The aetiological association of a herpesvirus with PLSD was first reported in South Africa in 1957,1 the isolate being designated the Allerton strain. In 1964, the virus was isolated from dairy herds in the British Isles affected with extensive teat infections.46 At one time, the virus causing BHM was considered to have been a recent introduction from Africa, but subsequently, in the late 1960s, 1970s and 1980s, it was isolated from cases of PLSD in the USA,72 and from teat infections in dairy cattle in the USA,69 Canada,38 Australia,67 several European countries,9, 21, 47 and Brazil.2 An Italian isolate of BHV-2 from an oral lesion in a calf has been extensively studied,7 and found to be no different from other European isolates. While there are many countries that have not reported clinical disease in their cattle populations, serological surveys indicate that the virus probably has a worldwide distribution.25, 26, 65 It is unlikely that the BHV-2, now present almost worldwide, originated from Africa.

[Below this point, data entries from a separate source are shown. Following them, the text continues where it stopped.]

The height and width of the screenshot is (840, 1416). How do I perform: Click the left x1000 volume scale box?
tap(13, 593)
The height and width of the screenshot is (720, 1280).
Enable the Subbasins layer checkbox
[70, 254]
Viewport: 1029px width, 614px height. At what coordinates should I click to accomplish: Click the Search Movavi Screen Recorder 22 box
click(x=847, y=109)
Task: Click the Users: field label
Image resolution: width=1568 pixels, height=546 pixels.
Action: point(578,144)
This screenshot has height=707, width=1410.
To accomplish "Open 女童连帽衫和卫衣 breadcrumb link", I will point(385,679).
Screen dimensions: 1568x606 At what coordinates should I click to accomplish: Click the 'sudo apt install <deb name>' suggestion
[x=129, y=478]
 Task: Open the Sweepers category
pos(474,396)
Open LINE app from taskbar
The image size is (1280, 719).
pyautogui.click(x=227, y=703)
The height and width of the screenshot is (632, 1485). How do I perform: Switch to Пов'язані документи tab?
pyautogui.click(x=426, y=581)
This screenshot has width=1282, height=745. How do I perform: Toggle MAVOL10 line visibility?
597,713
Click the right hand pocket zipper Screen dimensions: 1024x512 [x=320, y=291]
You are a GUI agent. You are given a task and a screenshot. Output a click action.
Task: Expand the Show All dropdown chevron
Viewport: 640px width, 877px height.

From the perspective of the cattle industry, as a whole, the economic importance of disease caused by BHV-2 is minimal, but, to the individual farmer facing an outbreak of BHM, it may mean the difference between profit and loss for that year. Secondary bacterial mastitis is a common sequel to BHM, often necessitating drying off the cow. In severe cases of BHM casualty slaughter may be necessary for welfare reasons.30
Despite the fact that infections with BHV-2 have now been recognized for over 60 years, there are aspects related to the pathogenesis and epidemiology which are not fully understood. For example, in temperate regions of the world, outbreaks of BHM predominate while PLSD outbreaks are rare, and BHM occurs only in late summer and early autumn.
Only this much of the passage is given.